◆ PROBLEM
Keep every line in which "Identify" occurs and drop the rest of the data.

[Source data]
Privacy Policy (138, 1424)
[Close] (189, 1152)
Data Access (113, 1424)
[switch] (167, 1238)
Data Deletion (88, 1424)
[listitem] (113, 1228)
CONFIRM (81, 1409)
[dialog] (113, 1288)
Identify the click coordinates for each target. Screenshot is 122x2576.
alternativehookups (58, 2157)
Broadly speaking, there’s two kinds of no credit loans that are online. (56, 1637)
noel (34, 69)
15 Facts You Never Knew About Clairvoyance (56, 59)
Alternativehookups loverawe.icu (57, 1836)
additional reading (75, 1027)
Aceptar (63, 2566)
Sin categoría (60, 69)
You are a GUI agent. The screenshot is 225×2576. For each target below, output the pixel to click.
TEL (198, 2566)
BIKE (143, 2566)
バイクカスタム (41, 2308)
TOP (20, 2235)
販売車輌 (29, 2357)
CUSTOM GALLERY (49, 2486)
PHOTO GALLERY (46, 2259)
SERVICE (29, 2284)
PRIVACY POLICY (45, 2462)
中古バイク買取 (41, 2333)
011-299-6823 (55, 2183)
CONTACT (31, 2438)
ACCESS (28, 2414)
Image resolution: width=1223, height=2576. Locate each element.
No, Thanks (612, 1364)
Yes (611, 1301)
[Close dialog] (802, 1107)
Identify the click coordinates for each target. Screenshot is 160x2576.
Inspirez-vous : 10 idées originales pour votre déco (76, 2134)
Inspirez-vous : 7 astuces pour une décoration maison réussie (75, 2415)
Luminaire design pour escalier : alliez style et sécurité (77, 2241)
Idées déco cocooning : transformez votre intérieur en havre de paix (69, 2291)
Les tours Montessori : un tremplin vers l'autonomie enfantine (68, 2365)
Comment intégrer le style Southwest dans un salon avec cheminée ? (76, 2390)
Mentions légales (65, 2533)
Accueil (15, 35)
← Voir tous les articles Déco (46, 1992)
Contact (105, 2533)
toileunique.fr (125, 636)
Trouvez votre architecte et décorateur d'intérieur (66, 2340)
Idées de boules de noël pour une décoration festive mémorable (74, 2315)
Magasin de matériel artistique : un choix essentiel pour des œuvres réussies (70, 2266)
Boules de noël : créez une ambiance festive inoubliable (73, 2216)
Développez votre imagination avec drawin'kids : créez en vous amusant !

◆ RESPONSE TO THE EXERCISE
Identify the click coordinates for each target. Screenshot is 122x2576.
Identify the click coordinates for each target. Screenshot is 160x2576.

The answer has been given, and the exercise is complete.